“You are in the right. It is my business, and why? Because it touches you, Charles Wogan, and you are my friend.”
“Therefore you will tell me,” cried Wogan.
“Therefore I will not tell you,” answered Gaydon. He had a very keen recollection of certain pages of poetry he had seen on the table at Schlestadt, of certain conversations in the berlin when he had feigned to sleep.
Wogan caught him by the arm.
“I must know. Here have I lost two hours out of one poor fortnight. I must know.”
“Why?”
Gaydon stood quite unmoved, and with a remarkable sternness of expression. Wogan understood that only the truth would unlock his lips, and he cried,—
“Because unless I do, in a fortnight her Highness will refuse to marry the King.” And he recounted to him the walk he had taken and the conversation he had held with Clementina that morning. Gaydon listened with an unfeigned surprise. The story put Wogan in quite a different light, and moreover it was told with so much sincerity of voice and so clear a simplicity of language, Gaydon could not doubt one syllable.
“I am afraid, my friend,” said he, “my thoughts have done you some wrong—”
“Leave me out of them,” cried Wogan, impatiently. He had no notion and no desire to hear what Gaydon meant. “Tell me from first to last what you saw in Rome.”
Gaydon told him thereupon of that secret passage from the Chevalier’s house into the back street, and of that promenade to the Princess’s house which he had spied upon. Wogan listened without any remark, and yet without any attempt to quicken his informant. But as soon as he had the story, he set off at a run towards the Cardinal’s palace. “So the Princess,” he thought, “had more than a rumour to go upon, though how she came by her knowledge the devil only knows.” At the palace he was told that the Cardinal was gone to the Archiginnasio.
“I will wait,” said Wogan; and he waited in the library for an hour,—another priceless hour of that swiftly passing fortnight, and he was not a whit nearer to his end! He made it his business, however, to show a composed face to his Eminence, and since his Eminence’s dinner was ready, to make a pretence of sharing the meal. The Cardinal was in a mood of great contentment.
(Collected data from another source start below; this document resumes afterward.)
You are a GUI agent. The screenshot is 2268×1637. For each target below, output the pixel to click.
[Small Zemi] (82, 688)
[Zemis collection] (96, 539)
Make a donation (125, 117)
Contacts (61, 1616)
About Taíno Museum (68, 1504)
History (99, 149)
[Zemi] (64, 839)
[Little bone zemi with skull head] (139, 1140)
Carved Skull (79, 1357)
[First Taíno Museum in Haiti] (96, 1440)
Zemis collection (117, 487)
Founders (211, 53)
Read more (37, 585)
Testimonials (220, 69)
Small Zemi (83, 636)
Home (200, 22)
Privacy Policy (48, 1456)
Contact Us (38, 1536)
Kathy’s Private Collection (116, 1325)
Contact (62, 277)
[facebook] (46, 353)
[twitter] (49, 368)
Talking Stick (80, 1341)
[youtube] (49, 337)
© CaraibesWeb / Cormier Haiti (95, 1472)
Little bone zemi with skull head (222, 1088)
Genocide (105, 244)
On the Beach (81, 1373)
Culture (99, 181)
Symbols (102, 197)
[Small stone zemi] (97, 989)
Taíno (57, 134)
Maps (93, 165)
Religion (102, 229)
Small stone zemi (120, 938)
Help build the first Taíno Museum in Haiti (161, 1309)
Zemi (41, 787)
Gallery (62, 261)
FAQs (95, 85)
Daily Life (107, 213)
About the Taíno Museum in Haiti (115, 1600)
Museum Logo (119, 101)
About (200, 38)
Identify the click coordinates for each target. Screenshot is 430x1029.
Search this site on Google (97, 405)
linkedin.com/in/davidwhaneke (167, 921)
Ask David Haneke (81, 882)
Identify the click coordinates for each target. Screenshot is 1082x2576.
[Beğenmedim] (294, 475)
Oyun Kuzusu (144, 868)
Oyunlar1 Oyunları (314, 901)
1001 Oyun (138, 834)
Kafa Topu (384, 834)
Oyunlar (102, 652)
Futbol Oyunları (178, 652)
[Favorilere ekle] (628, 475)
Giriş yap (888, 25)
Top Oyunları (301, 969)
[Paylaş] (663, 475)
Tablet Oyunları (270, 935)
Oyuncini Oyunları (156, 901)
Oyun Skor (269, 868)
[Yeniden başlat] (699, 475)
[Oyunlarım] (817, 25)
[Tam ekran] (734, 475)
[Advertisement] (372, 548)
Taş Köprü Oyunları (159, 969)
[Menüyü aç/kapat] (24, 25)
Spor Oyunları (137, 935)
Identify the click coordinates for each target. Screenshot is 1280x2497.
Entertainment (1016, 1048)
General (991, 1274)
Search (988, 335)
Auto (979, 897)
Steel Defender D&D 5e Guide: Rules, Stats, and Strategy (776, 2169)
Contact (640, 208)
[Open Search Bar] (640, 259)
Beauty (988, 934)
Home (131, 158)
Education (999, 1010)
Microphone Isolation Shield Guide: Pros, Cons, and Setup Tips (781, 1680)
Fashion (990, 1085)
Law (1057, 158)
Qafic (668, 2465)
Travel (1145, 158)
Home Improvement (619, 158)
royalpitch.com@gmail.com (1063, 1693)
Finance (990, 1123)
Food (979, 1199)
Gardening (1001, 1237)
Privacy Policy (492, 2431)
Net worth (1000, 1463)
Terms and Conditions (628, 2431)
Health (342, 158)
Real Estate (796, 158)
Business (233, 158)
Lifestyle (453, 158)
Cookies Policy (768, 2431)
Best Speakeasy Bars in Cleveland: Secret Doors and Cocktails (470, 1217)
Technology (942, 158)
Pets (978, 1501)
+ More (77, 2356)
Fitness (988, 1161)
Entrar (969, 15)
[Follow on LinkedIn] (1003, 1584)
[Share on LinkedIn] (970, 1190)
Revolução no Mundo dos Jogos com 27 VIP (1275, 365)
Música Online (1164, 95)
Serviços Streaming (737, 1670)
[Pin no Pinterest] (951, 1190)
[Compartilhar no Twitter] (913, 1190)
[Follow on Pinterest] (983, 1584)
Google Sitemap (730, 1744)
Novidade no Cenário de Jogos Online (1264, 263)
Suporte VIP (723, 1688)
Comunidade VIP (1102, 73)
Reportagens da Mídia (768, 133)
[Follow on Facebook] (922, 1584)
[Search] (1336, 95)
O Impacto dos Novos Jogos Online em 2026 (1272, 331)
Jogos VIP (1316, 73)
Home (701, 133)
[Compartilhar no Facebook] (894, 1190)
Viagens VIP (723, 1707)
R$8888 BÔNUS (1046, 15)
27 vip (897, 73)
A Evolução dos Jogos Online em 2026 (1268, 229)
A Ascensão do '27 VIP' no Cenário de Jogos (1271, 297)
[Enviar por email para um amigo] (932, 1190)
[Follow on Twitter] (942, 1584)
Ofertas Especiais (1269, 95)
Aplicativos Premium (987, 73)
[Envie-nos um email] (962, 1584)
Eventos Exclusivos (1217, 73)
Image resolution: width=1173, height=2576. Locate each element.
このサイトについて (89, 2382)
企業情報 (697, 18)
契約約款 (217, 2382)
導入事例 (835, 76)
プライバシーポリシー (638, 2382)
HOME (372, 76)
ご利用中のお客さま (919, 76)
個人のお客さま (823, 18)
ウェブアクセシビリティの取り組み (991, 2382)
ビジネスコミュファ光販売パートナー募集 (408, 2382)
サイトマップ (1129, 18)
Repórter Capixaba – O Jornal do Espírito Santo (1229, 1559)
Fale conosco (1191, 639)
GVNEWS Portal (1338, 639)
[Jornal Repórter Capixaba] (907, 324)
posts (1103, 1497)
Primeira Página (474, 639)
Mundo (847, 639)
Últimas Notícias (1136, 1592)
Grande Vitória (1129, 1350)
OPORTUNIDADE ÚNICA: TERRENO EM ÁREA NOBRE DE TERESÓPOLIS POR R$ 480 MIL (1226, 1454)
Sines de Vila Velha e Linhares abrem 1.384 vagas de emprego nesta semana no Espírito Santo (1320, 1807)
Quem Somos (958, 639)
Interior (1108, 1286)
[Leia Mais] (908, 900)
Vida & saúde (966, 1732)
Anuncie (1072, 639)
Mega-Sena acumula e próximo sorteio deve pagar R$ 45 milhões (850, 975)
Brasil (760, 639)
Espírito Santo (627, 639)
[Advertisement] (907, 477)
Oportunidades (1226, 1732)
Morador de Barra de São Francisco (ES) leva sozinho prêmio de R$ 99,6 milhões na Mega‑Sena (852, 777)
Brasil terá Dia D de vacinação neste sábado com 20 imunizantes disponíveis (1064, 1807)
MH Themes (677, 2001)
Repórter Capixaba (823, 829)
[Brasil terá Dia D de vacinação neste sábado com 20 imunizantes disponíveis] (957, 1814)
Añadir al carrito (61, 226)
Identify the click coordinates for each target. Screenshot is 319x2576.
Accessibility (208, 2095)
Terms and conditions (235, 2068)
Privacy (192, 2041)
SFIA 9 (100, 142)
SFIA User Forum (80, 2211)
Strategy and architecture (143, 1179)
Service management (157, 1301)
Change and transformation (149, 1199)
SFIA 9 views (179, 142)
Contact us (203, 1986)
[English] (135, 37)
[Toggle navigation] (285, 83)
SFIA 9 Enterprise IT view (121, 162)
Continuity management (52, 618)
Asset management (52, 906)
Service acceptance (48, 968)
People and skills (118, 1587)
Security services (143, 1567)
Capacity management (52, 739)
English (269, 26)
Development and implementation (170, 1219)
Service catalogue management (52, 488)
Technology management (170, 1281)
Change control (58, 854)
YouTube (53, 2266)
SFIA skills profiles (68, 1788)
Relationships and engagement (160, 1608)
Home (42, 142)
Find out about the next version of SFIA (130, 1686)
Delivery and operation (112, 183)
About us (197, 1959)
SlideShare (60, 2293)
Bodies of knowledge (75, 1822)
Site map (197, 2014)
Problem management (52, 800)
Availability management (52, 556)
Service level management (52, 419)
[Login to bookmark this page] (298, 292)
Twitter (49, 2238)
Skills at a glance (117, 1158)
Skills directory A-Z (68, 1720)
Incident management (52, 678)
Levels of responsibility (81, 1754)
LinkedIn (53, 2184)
“It is your presence, Mr. Wogan, puts me in a good humour,” he was pleased to say.
“Or a certain letter your Eminence received from Spain to-day?” asked Wogan.
“True, the letter was one to cause all the King’s friends satisfaction.”
“And some few of them, perhaps, relief,” said Wogan.
The Cardinal glanced at Wogan, but with a quite impassive countenance. He took a pinch of snuff and inhaled it delicately. Then he glanced at Wogan again.
“I have a hope, Mr. Wogan,” said he, with a great cordiality. “You shall tell me if it is to fall. I see much of you of late, and I have a hope that you are thinking of the priesthood. We should welcome you very gladly, you may be sure. Who knows but what there is a Cardinal’s hat hung up in the anteroom of the future for you to take down from its peg?”